Goodwill and Other Intangible Assets
The Company accounted for the Nu Aire acquisition as a business combination using the acquisition method of accounting in accordance with ASC 805, Business Combinations . The purchase price was allocated to the assets acquired and liabilities assumed based on the estimated fair values at the date of acquisition. The excess of the purchase price over the fair value of the net assets was allocated to goodwill. The fair value of intangible assets acquired were valued using the income approach. A cost approach was applied for property, plant and equipment. In many cases, the determination of fair values required estimates about discount rates, future expected cash flows and other future events that are judgmental and subject to change. Intangible assets and property, plant and equipment will be amortized or depreciated on a straight-line basis over the relevant estimated useful life. The Company will conduct its impairment analysis annually, or more frequently if the Company determines potential indicators of impairment exist.

Stored rows:
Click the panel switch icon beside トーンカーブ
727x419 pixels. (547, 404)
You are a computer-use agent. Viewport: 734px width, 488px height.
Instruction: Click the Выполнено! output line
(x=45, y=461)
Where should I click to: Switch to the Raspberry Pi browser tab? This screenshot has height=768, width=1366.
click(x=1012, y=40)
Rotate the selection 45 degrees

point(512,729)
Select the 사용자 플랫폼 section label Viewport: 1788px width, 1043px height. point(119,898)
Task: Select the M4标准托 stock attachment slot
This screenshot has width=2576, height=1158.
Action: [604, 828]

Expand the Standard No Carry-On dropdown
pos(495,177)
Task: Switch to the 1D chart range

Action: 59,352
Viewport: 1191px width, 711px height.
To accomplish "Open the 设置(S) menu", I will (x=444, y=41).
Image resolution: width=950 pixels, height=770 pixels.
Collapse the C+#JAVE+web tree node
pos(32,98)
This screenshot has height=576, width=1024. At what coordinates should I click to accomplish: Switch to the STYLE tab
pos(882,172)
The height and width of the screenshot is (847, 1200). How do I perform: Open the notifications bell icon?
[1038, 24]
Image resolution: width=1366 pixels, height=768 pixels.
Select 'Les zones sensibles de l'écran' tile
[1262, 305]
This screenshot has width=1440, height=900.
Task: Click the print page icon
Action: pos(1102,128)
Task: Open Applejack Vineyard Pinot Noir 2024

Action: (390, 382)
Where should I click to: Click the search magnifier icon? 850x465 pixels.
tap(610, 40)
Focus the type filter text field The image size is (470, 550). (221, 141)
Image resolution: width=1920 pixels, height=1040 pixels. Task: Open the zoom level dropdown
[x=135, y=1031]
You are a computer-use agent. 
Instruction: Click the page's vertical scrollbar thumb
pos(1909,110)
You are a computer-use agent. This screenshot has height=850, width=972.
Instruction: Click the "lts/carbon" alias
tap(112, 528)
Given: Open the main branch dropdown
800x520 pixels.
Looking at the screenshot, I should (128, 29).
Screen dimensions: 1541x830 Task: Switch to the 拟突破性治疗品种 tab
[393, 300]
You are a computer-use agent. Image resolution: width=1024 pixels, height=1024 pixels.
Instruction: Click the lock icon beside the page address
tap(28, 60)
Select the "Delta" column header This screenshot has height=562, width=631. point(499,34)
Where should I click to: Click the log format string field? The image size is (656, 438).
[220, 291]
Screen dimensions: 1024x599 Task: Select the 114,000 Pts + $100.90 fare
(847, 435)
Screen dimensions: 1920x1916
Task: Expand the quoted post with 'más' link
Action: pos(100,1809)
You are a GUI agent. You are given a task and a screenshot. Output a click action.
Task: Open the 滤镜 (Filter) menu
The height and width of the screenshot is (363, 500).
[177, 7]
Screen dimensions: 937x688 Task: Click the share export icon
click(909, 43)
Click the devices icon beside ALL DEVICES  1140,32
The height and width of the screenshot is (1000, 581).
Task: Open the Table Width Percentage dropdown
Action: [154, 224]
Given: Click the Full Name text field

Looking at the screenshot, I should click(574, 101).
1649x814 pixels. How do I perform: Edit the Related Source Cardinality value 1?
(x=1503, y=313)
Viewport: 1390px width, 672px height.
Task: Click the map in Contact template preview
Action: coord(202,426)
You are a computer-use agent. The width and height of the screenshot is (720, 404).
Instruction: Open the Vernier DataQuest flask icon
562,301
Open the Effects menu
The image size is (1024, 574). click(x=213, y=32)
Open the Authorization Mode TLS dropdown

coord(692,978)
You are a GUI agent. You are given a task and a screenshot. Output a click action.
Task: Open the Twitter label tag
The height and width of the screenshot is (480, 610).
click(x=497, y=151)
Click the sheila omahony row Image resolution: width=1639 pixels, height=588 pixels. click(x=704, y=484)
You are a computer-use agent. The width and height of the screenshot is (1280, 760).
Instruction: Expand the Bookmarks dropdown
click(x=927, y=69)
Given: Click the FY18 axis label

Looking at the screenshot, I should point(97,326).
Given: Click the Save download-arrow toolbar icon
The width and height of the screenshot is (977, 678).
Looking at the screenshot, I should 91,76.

▶ [To do]
Please extend the passage on goodwill and other intangible assets, picking up after its final sentence. None of the rows are needed for this work.

▶ [Task response]
RESULTS OF OPERATIONS
Sales for fiscal year 2025 were $240.5 million, an increase compared to fiscal year 2024 sales of $203.8 million. Domestic Segment sales for fiscal year 2025 were $179.4 million, an increase of 30.7% compared to fiscal year 2024 sales of $137.2 million. The increase in Domestic sales was predominantly related to the acquisition of Nu Aire on November 1, 2024. International Segment sales for fiscal year 2025 were $61.1 million, a decrease of 8.2% from fiscal year 2024 sales of $66.5 million. International sales decreased when compared to the prior year period due to customer site delays in India which pushed out the timing of deliveries.
Our order backlog was $214.6 million at April 30, 2025, as compared to $155.6 million at April 30, 2024.
Gross profit represented 28.6% and 25.5% of sales in fiscal years 2025 and 2024, respectively. The increase in gross profit margin percentage is primarily attributable to our Domestic operations. The acquisition of Nu Aire on November 1, 2024, combined with improved manufacturing productivity and effective cost-containment measures, contributed significantly to this improvement.
Operating expenses were $51.1 million and $33.8 million in fiscal years 2025 and 2024, respectively, and 21.2% and 16.6% of sales, respectively. The increase in operating expenses in fiscal year 2025 as compared to fiscal year 2024 was largely attributable to our acquisition of Nu Aire. Other significant factors were increases in professional and consulting fees of $2,097,000, increases in SG&A wages of $1,443,000 and an increase in international operating expenses of $1,412,000. The increases in consulting and professional fees for the year were primarily attributed to costs associated with the acquisition and integration of Nu Aire and costs incurred related to Sarbanes-Oxley 404(b) compliance readiness.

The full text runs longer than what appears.